[WORK TO BE COMPLETED]: As you restate the entries, keep every word intact and leave out whatever images they hold.

RECORDS FOR THE EXERCISE Block Start

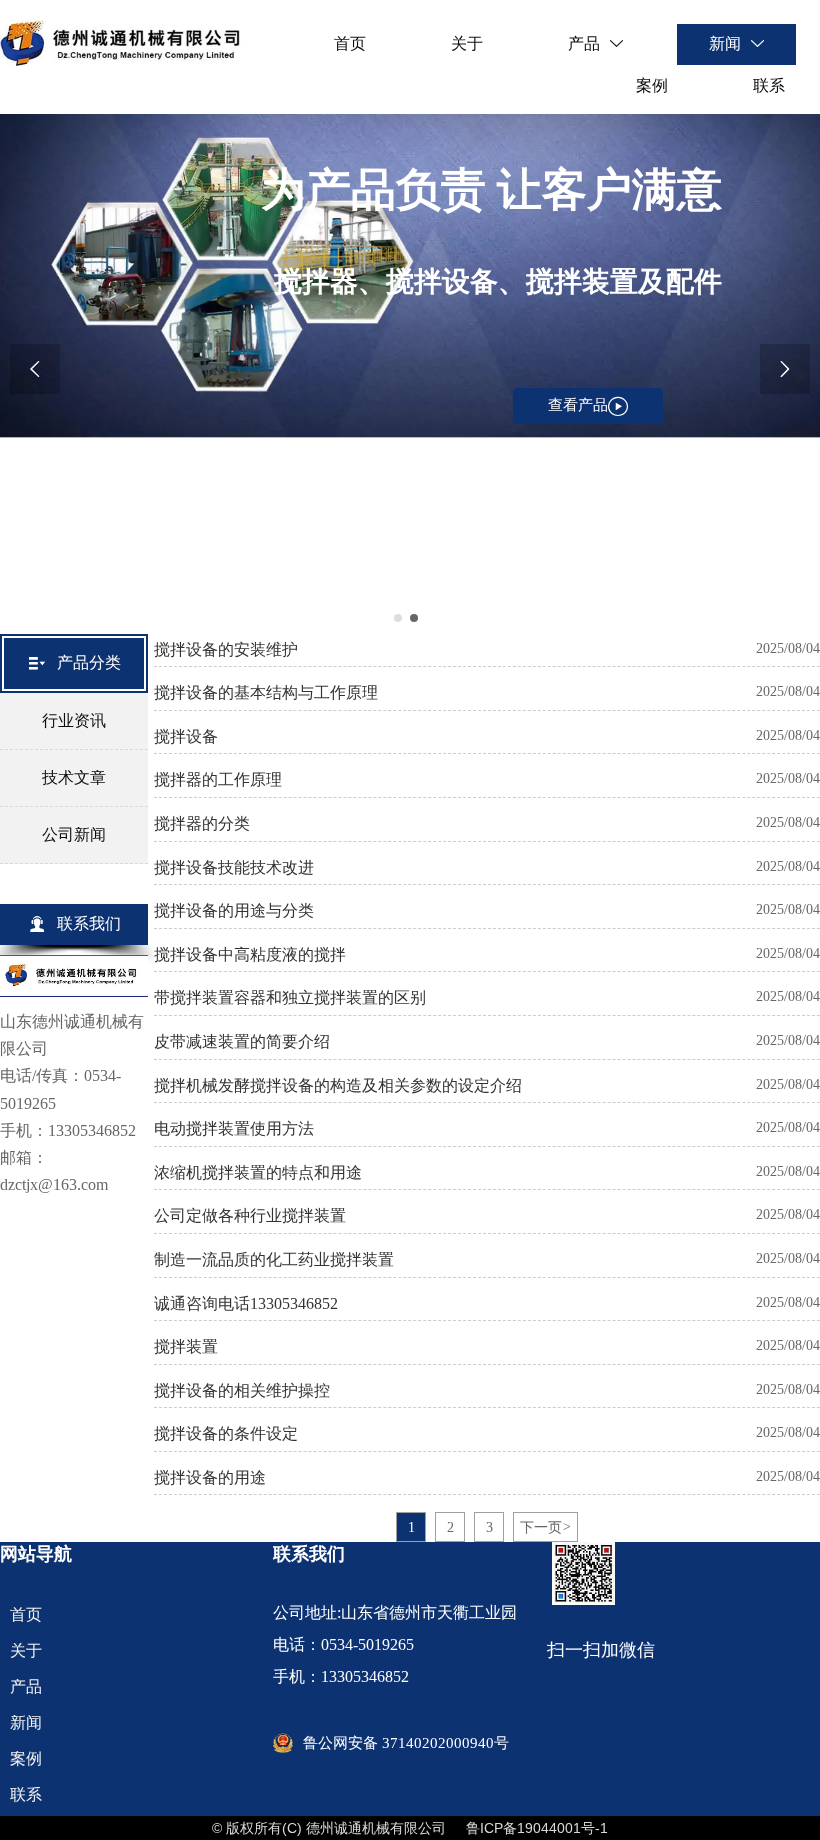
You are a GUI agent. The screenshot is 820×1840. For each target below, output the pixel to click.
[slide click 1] (414, 618)
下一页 (545, 1527)
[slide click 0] (398, 618)
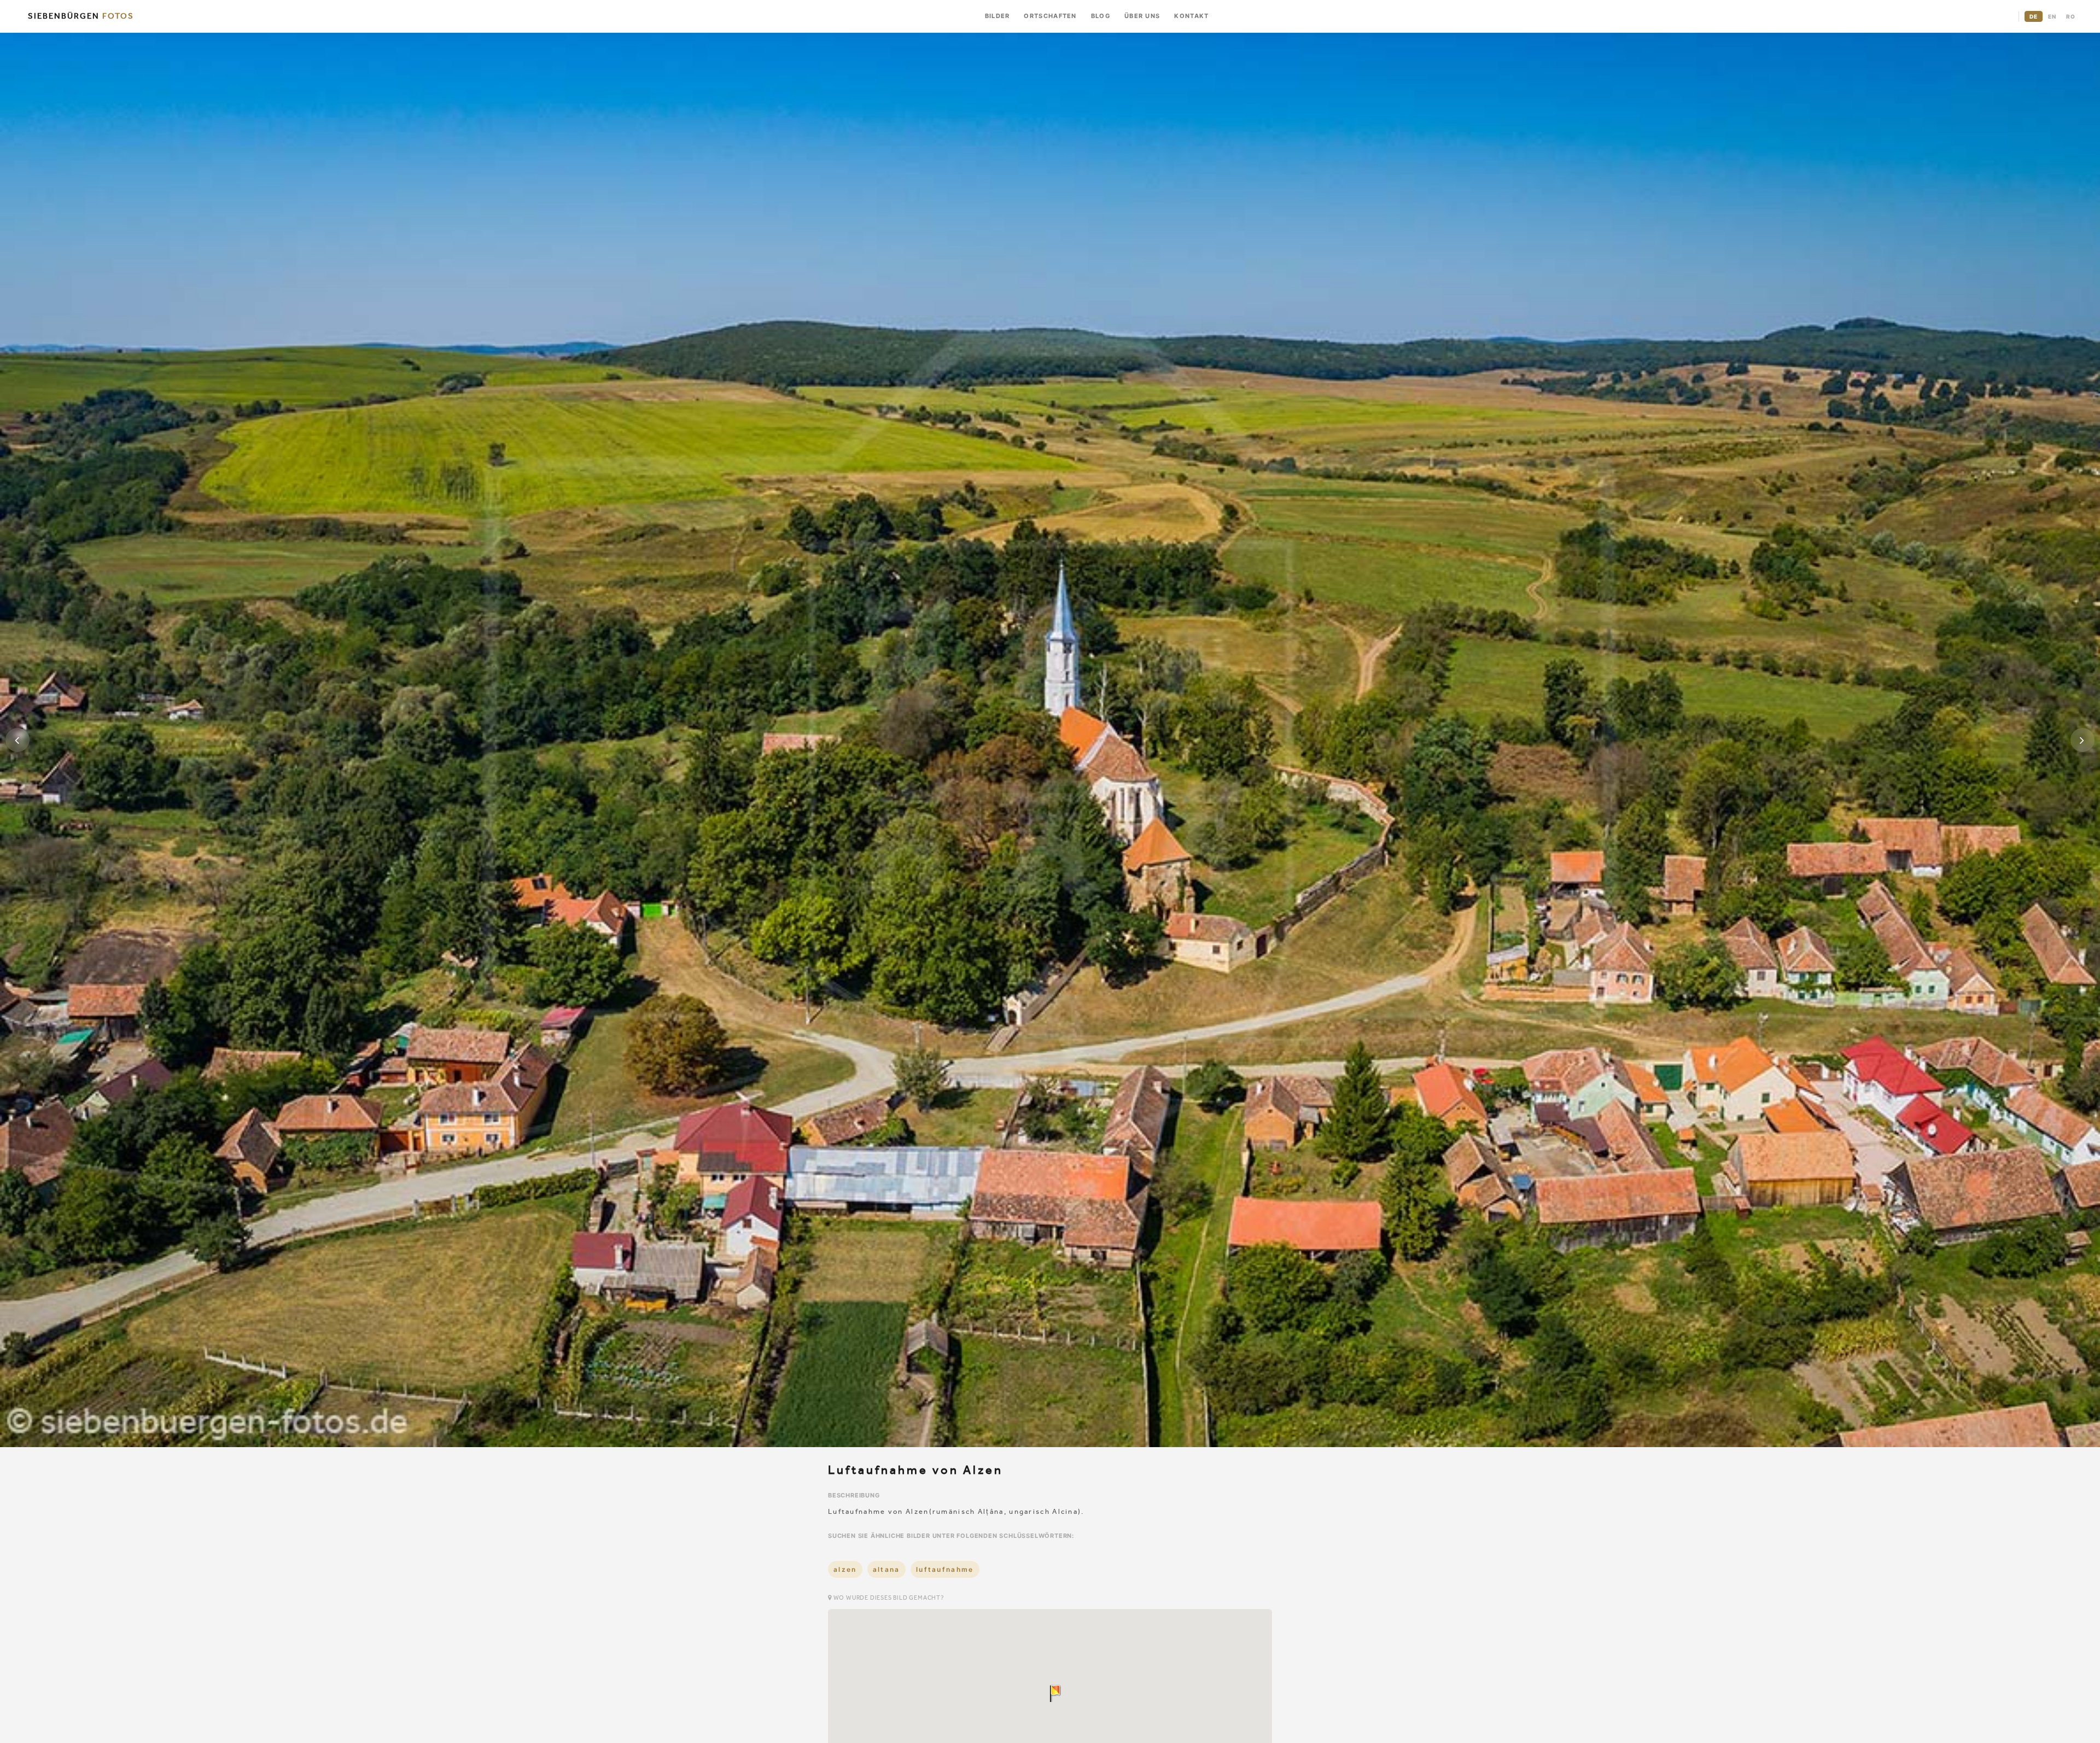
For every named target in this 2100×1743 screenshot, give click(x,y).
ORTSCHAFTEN (1050, 16)
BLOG (1100, 16)
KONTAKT (1191, 16)
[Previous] (17, 740)
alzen (845, 1569)
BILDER (997, 16)
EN (2052, 16)
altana (886, 1569)
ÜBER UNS (1142, 16)
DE (2033, 16)
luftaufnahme (945, 1569)
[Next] (2082, 740)
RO (2070, 16)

RECORDS FOR THE EXERCISE Block End

[ANSWER TO THE EXERCISE]:
You are a GUI agent. The screenshot is 820×1840. For each target below, output the pixel to click.
[slide click 1] (414, 618)
下一页 (545, 1527)
[slide click 0] (398, 618)
For every named target in this 2100×1743 screenshot, give click(x,y).
ORTSCHAFTEN (1050, 16)
BLOG (1100, 16)
KONTAKT (1191, 16)
[Previous] (17, 740)
alzen (845, 1569)
BILDER (997, 16)
EN (2052, 16)
altana (886, 1569)
ÜBER UNS (1142, 16)
DE (2033, 16)
luftaufnahme (945, 1569)
[Next] (2082, 740)
RO (2070, 16)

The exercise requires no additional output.